(TASK INPUT)

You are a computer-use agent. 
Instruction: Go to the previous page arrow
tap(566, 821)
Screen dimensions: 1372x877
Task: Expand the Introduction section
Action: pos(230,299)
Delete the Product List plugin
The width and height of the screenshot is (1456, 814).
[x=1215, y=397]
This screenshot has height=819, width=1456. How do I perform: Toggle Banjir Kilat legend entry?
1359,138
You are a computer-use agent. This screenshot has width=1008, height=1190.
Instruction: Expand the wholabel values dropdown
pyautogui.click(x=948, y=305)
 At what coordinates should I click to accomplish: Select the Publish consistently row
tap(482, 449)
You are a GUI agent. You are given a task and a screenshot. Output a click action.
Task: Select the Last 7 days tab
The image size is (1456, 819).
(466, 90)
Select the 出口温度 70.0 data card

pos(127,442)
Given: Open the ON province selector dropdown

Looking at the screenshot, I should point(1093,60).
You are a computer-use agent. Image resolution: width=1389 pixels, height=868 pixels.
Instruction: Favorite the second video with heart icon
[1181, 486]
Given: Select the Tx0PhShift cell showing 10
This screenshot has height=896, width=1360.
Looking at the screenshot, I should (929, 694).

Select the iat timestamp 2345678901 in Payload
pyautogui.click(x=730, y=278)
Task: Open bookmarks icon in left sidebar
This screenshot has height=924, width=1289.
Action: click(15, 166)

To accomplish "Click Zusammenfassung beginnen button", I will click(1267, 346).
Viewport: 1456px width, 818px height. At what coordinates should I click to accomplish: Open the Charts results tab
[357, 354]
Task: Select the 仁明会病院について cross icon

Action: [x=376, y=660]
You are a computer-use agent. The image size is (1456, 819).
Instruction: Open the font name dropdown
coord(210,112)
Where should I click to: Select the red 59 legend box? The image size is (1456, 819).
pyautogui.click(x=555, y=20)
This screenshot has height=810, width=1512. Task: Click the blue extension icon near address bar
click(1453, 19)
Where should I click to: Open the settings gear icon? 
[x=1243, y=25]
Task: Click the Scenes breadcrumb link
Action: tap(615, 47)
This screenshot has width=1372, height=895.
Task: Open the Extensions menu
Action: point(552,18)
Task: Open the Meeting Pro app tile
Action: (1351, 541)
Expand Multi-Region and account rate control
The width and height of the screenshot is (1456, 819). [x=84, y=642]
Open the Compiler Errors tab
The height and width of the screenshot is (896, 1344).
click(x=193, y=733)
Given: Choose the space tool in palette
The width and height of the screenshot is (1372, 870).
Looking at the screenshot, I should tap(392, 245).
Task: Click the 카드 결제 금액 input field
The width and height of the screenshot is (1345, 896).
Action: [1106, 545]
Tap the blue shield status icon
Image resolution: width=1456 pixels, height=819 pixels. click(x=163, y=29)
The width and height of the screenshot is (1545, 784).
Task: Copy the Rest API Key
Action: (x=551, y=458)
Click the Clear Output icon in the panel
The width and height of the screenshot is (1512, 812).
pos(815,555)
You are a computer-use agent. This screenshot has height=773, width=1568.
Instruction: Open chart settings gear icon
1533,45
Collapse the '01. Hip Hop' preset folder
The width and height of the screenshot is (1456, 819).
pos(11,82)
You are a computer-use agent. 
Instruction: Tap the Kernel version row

(End TASK INPUT)

_EXERCISE BRIEF_
Say how many lines in the records hold the word "Output", giving the number by itself.

_SOLUTION FOR THIS EXERCISE_
2